DECC pointed out in a statistical release issued yesterday that among the “highlights” of the UK’s 2013 energy figures:
- oil production was 8.8% lower than in 2012, the lowest annual production volume since the current reporting system began;
- natural gas production was 6.2% lower than in 2012 and at its lowest level since 1984;
- gas exports were 24% lower than in 2012.
This puts into context a number of announcements made in last week’s Budget designed to encourage oil and gas exploration and production in the UK and UK Continental Shelf.
- There will be consultation on a new allowance for ultra high pressure, high temperature (HPHT) clusters. This will exempt at least 62.5% of qualifying capital expenditure incurred on these projects from the supplementary charge. The measure could facilitate investments by Maersk and BG Group in the Culzean and Jackdaw fields, which could supply 10% of UK gas needs.
- 75% of qualifying capital expenditure that a company incurs on onshore oil and gas projects after 5 December 2013 will be exempt from the supplementary charge.
- From 1 April 2014, reinvestment relief will apply where a company sells an asset in the course of exploration and appraisal activities and reinvests the proceeds in the UK or UK Continental Shelf.
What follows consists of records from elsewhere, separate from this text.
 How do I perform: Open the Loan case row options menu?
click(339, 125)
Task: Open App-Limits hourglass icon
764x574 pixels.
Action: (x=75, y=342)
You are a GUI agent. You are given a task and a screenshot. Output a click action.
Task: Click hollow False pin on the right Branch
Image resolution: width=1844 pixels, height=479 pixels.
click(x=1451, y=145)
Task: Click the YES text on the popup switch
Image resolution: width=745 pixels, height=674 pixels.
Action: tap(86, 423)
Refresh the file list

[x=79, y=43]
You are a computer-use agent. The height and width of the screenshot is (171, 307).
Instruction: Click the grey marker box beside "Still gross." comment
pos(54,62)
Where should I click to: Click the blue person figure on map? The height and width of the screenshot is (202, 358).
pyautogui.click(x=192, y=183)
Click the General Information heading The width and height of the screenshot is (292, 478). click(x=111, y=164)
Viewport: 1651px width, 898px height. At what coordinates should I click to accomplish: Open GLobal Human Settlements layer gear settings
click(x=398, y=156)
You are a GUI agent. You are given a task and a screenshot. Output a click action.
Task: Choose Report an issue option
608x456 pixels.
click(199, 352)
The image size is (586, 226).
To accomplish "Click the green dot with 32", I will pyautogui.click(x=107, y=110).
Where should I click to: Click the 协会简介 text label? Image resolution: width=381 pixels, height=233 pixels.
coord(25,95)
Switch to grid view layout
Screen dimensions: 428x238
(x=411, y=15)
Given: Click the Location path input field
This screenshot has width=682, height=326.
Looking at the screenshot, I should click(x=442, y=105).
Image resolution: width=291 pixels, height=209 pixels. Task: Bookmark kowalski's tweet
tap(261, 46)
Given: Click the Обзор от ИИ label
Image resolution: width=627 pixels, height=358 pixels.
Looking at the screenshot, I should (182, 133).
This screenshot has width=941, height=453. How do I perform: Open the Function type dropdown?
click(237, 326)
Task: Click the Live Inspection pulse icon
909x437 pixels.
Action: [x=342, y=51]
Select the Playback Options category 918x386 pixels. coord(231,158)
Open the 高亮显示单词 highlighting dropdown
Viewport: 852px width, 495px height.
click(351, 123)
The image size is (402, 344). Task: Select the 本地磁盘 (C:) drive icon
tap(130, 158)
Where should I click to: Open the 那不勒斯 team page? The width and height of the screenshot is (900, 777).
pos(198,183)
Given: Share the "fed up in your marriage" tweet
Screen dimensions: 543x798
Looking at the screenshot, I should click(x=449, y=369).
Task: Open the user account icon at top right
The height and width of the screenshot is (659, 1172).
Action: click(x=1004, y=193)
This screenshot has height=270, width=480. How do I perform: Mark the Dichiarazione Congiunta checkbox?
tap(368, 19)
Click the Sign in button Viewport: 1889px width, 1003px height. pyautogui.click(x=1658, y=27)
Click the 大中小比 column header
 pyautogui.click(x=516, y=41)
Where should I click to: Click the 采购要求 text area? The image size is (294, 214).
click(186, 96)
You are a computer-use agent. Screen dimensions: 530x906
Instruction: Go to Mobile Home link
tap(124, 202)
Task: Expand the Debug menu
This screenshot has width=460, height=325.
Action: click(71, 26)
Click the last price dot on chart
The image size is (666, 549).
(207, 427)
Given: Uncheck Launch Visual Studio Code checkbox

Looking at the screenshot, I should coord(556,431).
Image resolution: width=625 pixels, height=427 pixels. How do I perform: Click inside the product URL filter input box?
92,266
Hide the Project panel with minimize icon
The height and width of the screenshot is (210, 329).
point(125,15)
- From the same date, the scope of the Substantial Shareholding Exemption will be extended to treat a company as having held a substantial shareholding in a subsidiary that is being disposed of for the 12 month period before the disposal, where that subsidiary is using assets for oil and gas exploration and appraisal that have been transferred from other group companies.
With the debate over Scottish independence becoming increasingly vigorous, the Government was not slow to identify these as measures that would support Scottish jobs.
In the longer term, the Government announced that it will review the UK’s tax treatment of the North Sea with the new regulator that is to be set up with a brief to maximise economic recovery of oil and gas from the UK Continental Shelf following the Wood Review. DECC aims to establish the new body on an interim basis over the summer and to legislate for it in the next Parliamentary session. It is to report back with its findings and recommendations on how to encourage exploration and reduce decommissioning costs in time for Budget 2015.
More controversially, Budget 2014 repeated the Government’s concern about “the use of specialised lease payments, known as bareboat charters, to move significant taxable profit outside the UK tax net”. It intends to cap the amount deductible for such intra-group lease payments by companies that provide drilling services or accommodation vessels on the UK Continental Shelf at 7.5% of the historical cost of the asset subject to the lease. This is an increase from the 6.5% cap announced in last year’s Autumn Statement, but not a large one. It left Oil & Gas UK “perplexed”, and claiming that the measure could drive drilling rigs out of the UKCS at a time when operating costs were rising and exploration activity is at historically low levels – as pointed out by the Wood Review, amongst others. For details of this measure (published on 1 April 2014, after this post first went live) click here.
Finally, there was a further piece of good news for developers of onshore oil and gas assets. An anomaly in the mineral extraction allowances regime will be removed so that they will be able to get tax relief for 100% of their expenditure on planning permission in cases where the application for permission was successful, as well as those where planning permission is not granted.
Legislative details of the Budget 2014 measures referred to above may be found in the Finance Bill, which has now been published.